### TASK REQUIREMENTS
Whenever a line contains "Privacy", include it in the count; reply with the number of such lines in the data and nothing else.

### DATA FOR THIS EXERCISE

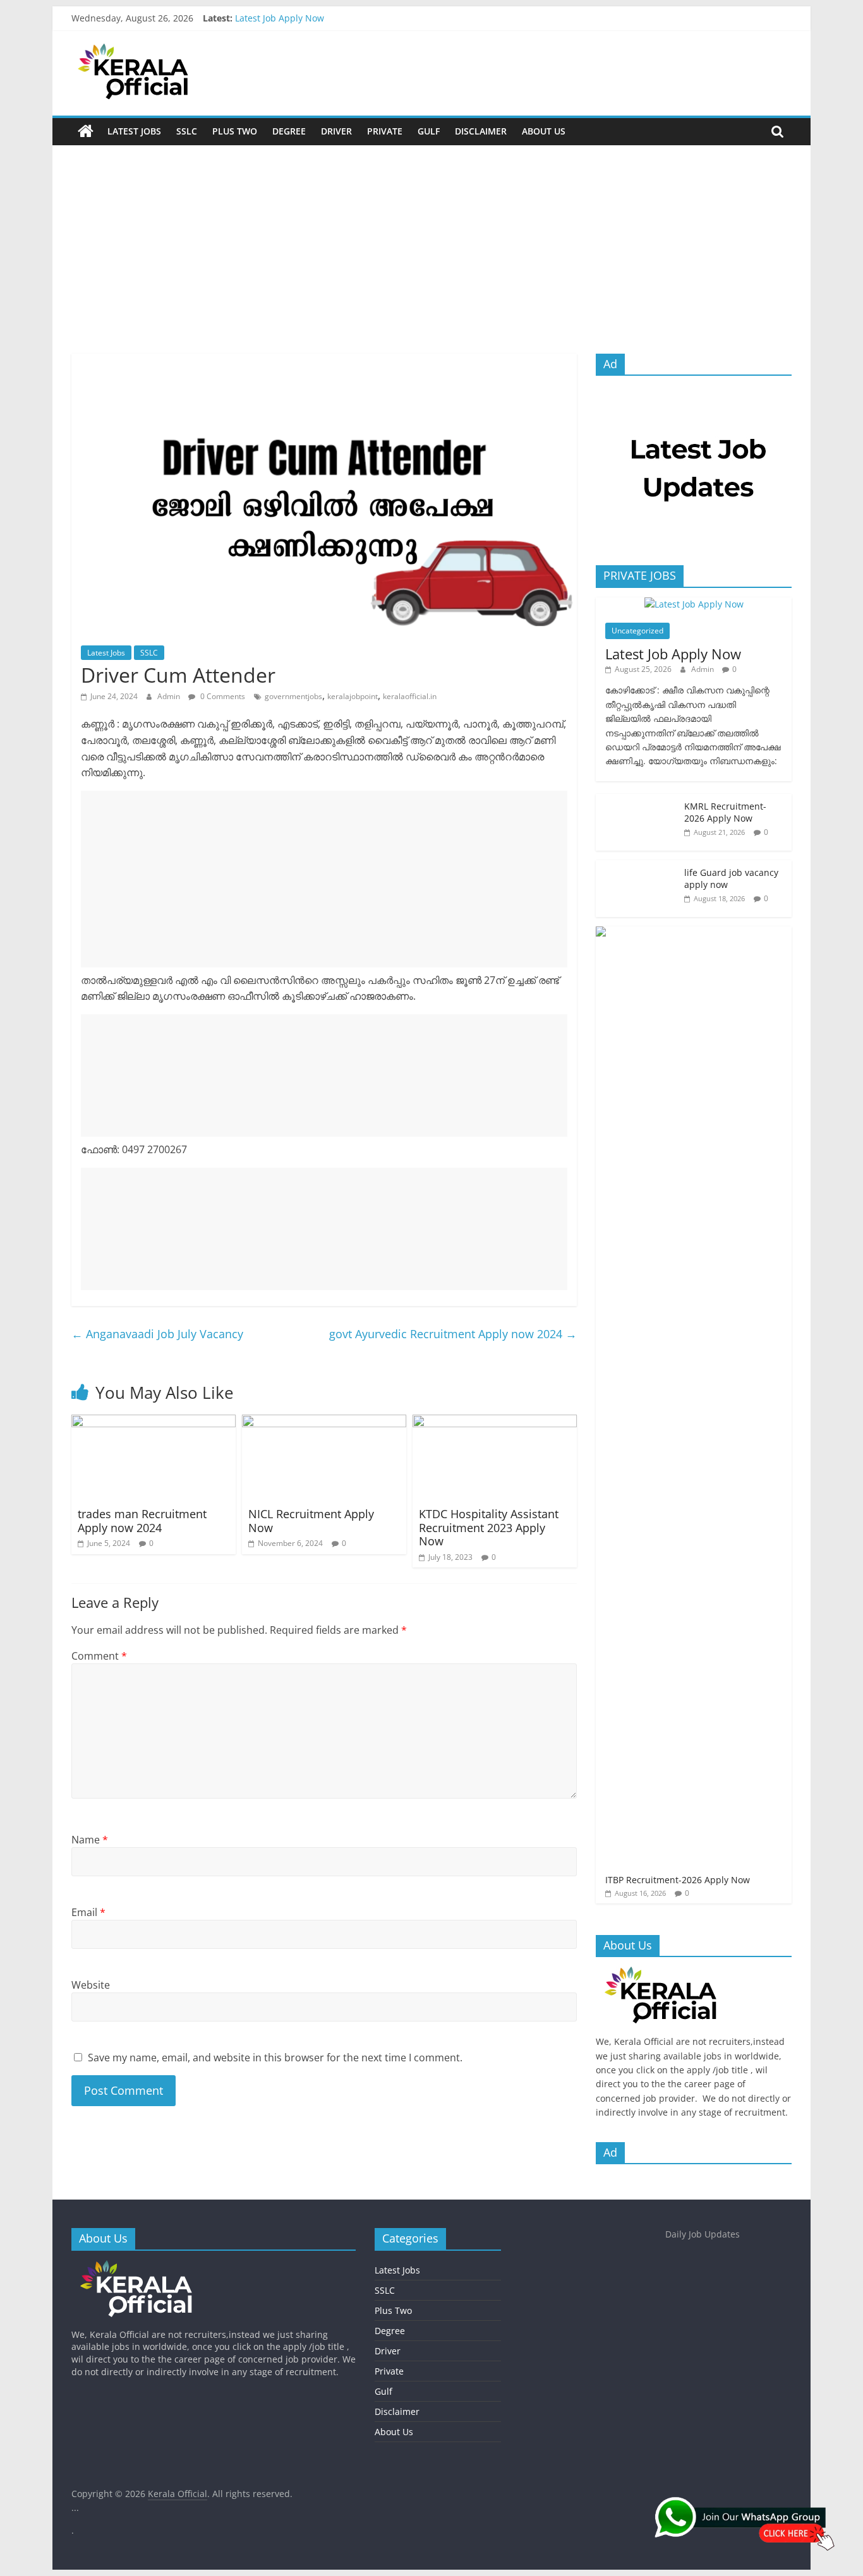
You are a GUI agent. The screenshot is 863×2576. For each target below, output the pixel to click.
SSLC (186, 131)
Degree (289, 131)
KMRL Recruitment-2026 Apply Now (725, 812)
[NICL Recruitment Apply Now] (324, 1422)
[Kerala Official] (85, 131)
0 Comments (221, 696)
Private (384, 131)
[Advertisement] (431, 259)
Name (89, 1840)
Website (90, 1985)
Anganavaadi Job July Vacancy (157, 1333)
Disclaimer (481, 131)
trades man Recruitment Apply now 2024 (142, 1520)
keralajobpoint (352, 696)
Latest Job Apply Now (279, 18)
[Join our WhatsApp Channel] (749, 2529)
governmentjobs (293, 696)
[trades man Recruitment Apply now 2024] (153, 1422)
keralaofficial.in (410, 696)
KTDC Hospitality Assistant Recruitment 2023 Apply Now (488, 1527)
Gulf (429, 131)
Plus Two (234, 131)
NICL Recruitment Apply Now (311, 1520)
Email (88, 1912)
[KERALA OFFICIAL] (679, 1973)
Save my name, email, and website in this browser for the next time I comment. (275, 2057)
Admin (169, 696)
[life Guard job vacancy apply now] (637, 867)
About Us (543, 131)
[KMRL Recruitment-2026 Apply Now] (637, 800)
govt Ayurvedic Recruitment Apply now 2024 (453, 1333)
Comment (99, 1656)
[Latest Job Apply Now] (694, 604)
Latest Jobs (134, 131)
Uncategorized (637, 630)
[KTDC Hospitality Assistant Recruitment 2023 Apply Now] (495, 1422)
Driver (336, 131)
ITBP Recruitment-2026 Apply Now (677, 1880)
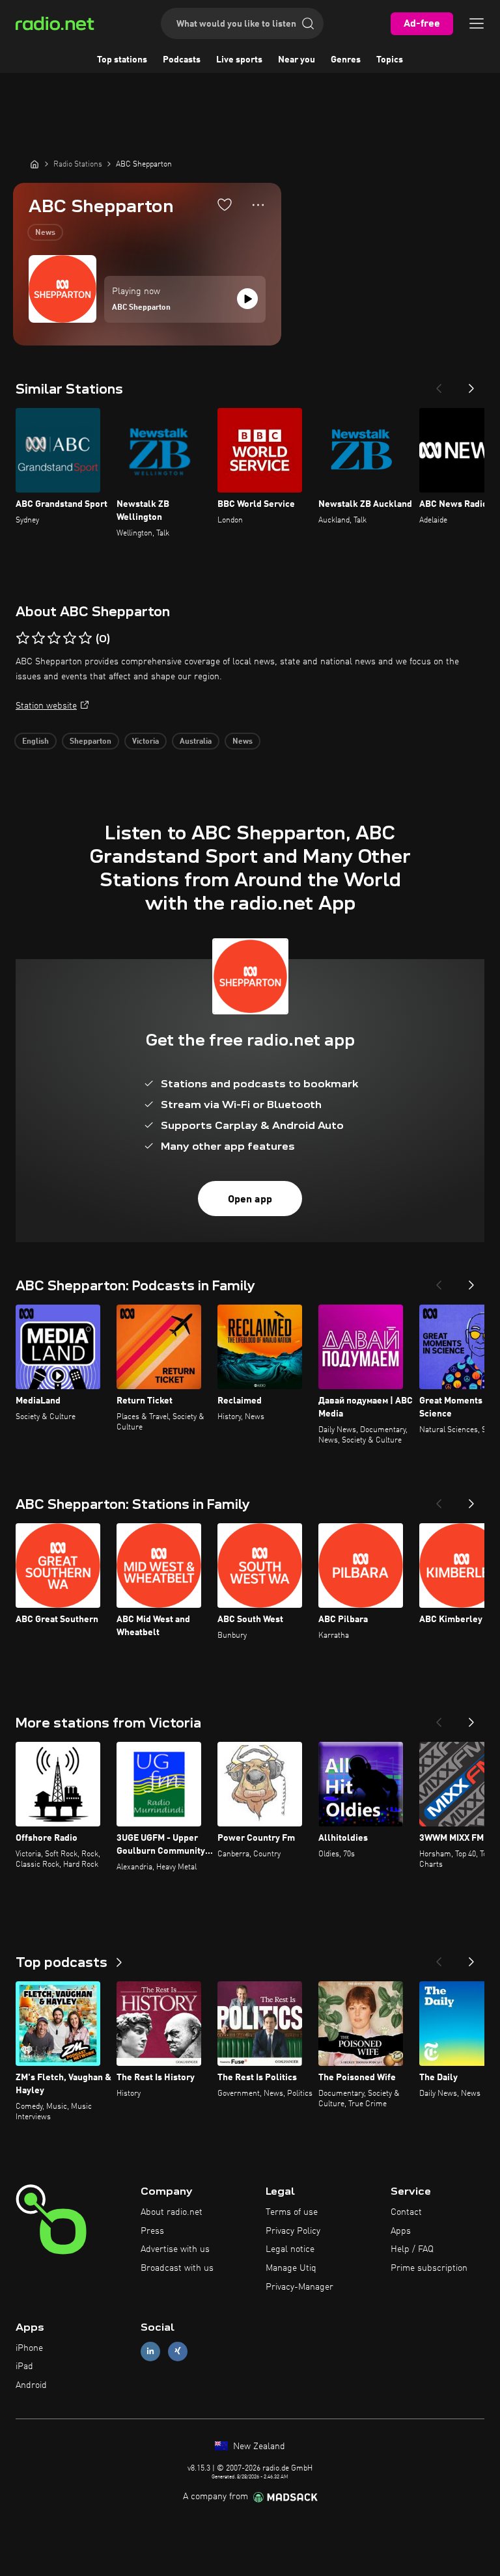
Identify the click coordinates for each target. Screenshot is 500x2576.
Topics (389, 59)
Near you (296, 59)
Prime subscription (429, 2268)
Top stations (122, 59)
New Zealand (257, 2446)
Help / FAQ (412, 2249)
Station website (46, 706)
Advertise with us (175, 2249)
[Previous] (439, 385)
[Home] (34, 164)
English (35, 742)
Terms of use (292, 2212)
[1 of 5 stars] (23, 638)
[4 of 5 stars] (69, 638)
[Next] (471, 385)
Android (31, 2385)
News (45, 233)
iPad (24, 2366)
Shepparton (90, 742)
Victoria (145, 742)
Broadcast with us (177, 2268)
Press (152, 2231)
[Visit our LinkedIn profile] (150, 2351)
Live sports (239, 59)
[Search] (308, 23)
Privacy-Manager (299, 2287)
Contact (406, 2212)
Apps (401, 2231)
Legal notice (290, 2249)
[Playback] (247, 298)
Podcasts (182, 59)
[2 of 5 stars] (38, 638)
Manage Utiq (291, 2268)
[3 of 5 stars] (54, 638)
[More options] (258, 205)
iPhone (29, 2348)
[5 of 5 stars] (85, 638)
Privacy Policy (293, 2231)
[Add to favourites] (224, 204)
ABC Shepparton (141, 308)
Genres (346, 59)
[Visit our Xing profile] (178, 2351)
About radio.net (171, 2212)
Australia (196, 742)
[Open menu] (476, 23)
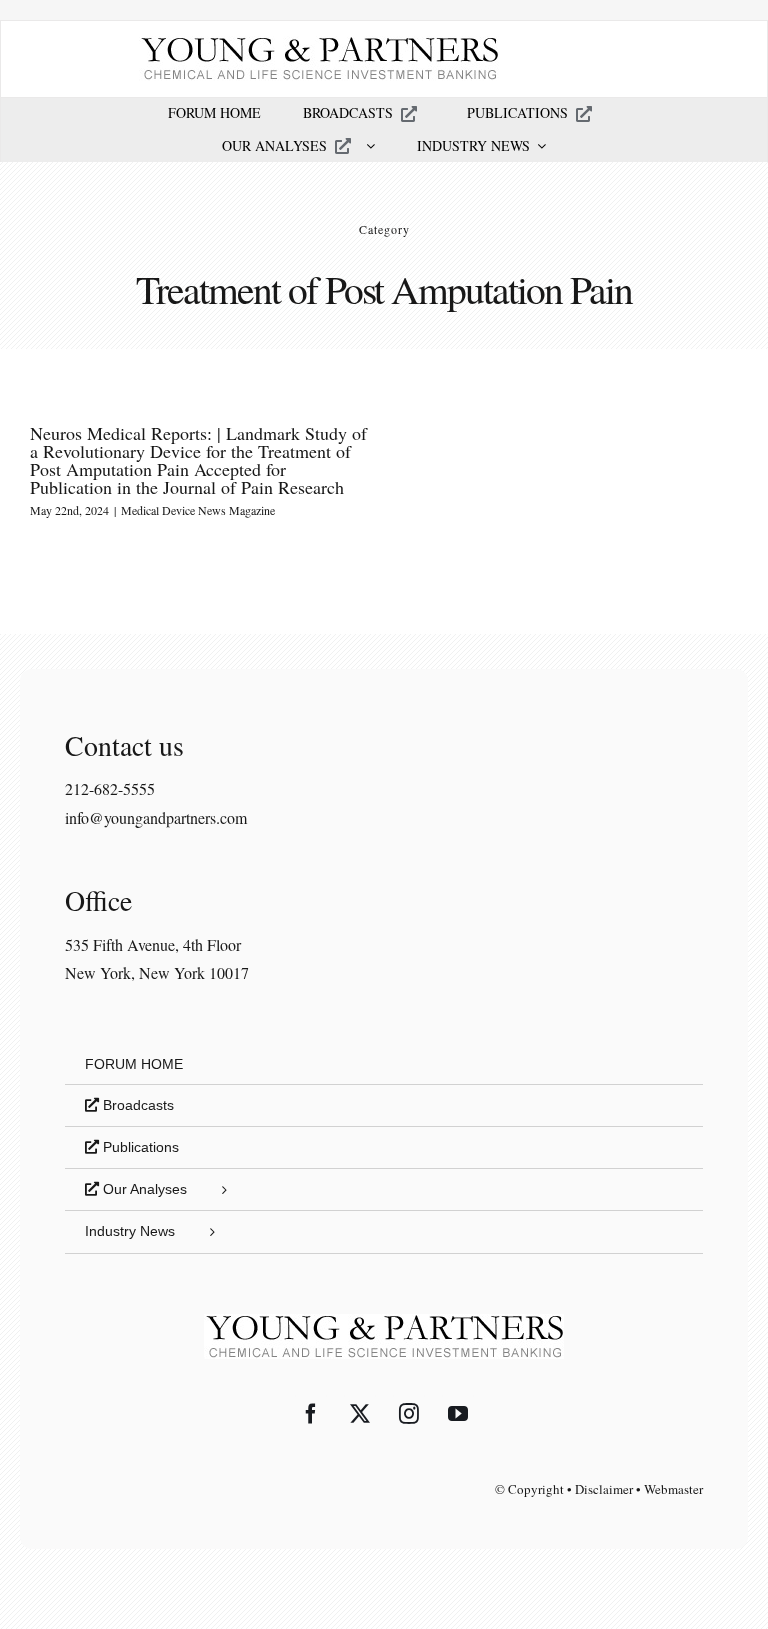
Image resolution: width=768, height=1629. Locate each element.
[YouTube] (458, 1414)
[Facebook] (311, 1414)
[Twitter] (360, 1414)
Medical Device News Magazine (198, 510)
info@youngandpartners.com (156, 817)
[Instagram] (409, 1414)
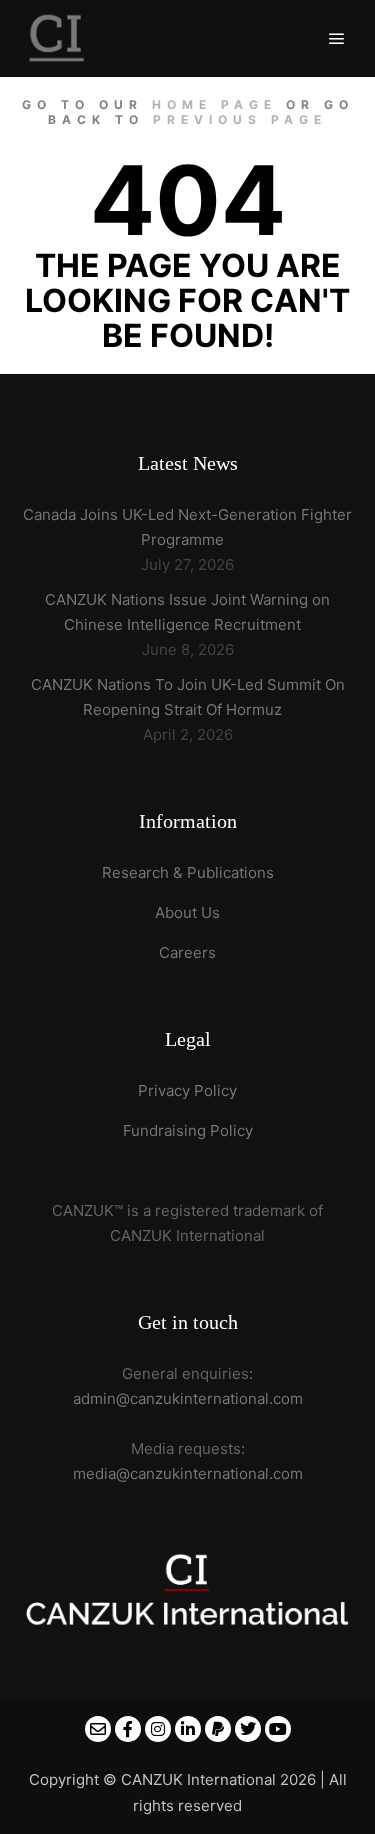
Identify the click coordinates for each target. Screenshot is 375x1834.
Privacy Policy (187, 1090)
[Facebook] (128, 1729)
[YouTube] (278, 1729)
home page (214, 104)
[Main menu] (337, 39)
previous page (240, 119)
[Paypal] (218, 1729)
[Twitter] (248, 1729)
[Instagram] (158, 1729)
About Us (187, 912)
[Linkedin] (188, 1729)
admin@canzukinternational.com (188, 1398)
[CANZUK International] (57, 38)
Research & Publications (188, 872)
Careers (187, 952)
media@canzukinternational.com (188, 1473)
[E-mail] (98, 1729)
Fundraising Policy (188, 1130)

### ANSWER SPACE
3